§ **WORK ITEM**: Reproduce each line from the records that holds "page".

§ **RECORDED INFORMATION**:
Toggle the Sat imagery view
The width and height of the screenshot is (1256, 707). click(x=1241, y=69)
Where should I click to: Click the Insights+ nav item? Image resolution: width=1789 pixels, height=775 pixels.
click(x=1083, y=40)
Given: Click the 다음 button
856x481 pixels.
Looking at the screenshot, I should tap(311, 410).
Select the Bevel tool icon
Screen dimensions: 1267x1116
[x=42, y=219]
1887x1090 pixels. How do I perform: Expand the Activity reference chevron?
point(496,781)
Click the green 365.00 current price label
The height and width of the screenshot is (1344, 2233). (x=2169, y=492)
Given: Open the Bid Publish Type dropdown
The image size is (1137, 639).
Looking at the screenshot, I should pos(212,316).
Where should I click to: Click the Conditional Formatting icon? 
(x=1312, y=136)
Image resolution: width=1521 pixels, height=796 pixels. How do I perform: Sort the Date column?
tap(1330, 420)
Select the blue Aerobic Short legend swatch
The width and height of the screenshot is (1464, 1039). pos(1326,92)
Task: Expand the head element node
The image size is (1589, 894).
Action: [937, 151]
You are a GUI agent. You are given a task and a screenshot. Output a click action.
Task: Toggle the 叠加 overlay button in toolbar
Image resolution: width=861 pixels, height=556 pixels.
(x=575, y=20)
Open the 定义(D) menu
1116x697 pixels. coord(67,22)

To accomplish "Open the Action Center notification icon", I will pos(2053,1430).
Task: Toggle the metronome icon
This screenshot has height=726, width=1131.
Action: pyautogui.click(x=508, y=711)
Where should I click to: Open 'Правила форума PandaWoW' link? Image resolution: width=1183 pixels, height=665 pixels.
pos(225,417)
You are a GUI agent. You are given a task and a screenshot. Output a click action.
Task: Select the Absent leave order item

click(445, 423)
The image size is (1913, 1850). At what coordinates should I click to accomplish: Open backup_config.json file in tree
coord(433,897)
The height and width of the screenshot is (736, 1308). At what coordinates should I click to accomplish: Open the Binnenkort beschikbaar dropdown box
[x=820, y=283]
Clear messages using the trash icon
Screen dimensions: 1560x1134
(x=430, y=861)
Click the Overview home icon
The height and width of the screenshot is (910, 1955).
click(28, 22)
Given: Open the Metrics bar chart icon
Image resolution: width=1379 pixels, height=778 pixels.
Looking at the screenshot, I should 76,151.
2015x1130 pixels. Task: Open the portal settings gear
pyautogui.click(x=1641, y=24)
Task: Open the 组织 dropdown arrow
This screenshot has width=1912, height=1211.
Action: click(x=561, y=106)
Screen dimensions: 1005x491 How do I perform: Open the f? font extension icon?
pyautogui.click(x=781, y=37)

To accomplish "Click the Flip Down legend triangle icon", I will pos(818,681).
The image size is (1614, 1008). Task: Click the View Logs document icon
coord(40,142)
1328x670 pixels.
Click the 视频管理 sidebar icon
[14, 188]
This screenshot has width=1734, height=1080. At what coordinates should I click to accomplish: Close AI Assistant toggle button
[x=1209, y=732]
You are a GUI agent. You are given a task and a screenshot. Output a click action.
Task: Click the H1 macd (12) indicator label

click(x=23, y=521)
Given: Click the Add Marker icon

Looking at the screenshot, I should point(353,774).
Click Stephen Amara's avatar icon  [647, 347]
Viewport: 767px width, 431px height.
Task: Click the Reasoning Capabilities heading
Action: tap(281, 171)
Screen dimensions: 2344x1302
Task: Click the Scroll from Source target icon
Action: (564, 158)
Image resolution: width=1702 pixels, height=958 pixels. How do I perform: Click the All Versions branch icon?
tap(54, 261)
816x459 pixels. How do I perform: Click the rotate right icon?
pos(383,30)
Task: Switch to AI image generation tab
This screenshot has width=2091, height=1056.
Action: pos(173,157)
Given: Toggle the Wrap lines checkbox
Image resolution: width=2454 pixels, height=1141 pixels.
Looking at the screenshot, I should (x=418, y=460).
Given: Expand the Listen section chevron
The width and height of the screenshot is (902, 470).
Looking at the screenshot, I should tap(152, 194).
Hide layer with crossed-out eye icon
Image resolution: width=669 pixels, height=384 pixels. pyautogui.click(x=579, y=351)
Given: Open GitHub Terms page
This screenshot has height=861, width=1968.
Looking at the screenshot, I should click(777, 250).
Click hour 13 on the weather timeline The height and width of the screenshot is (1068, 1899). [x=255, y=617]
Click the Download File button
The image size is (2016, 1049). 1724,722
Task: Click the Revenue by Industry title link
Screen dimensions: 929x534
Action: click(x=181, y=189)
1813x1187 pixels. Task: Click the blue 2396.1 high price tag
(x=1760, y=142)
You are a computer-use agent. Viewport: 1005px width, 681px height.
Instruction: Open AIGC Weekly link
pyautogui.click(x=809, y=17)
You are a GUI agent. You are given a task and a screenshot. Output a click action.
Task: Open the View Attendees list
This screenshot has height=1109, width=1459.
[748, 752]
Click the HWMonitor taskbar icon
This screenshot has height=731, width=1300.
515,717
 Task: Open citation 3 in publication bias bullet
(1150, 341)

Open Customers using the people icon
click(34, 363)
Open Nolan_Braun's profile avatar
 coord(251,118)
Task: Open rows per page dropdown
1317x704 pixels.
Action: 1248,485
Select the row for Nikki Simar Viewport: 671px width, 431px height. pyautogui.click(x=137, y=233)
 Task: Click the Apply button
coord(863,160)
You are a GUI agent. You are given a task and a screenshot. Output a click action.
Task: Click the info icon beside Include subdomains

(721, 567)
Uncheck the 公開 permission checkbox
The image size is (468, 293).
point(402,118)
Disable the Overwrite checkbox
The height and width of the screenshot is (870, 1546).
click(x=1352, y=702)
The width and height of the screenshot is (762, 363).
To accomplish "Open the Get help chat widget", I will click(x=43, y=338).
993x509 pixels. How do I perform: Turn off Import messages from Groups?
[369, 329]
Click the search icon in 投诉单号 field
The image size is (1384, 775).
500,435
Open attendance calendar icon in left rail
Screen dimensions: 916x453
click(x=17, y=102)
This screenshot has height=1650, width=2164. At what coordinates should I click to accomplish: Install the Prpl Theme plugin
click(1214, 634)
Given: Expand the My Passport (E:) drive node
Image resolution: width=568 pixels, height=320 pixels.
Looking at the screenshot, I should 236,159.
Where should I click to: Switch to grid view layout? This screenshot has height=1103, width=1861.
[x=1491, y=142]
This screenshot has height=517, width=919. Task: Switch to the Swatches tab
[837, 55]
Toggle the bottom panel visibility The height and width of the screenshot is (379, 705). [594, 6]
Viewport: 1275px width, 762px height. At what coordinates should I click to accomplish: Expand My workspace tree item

§ **RESPONSE BOX**:
Given: Open GitHub Terms page
Task: Open rows per page dropdown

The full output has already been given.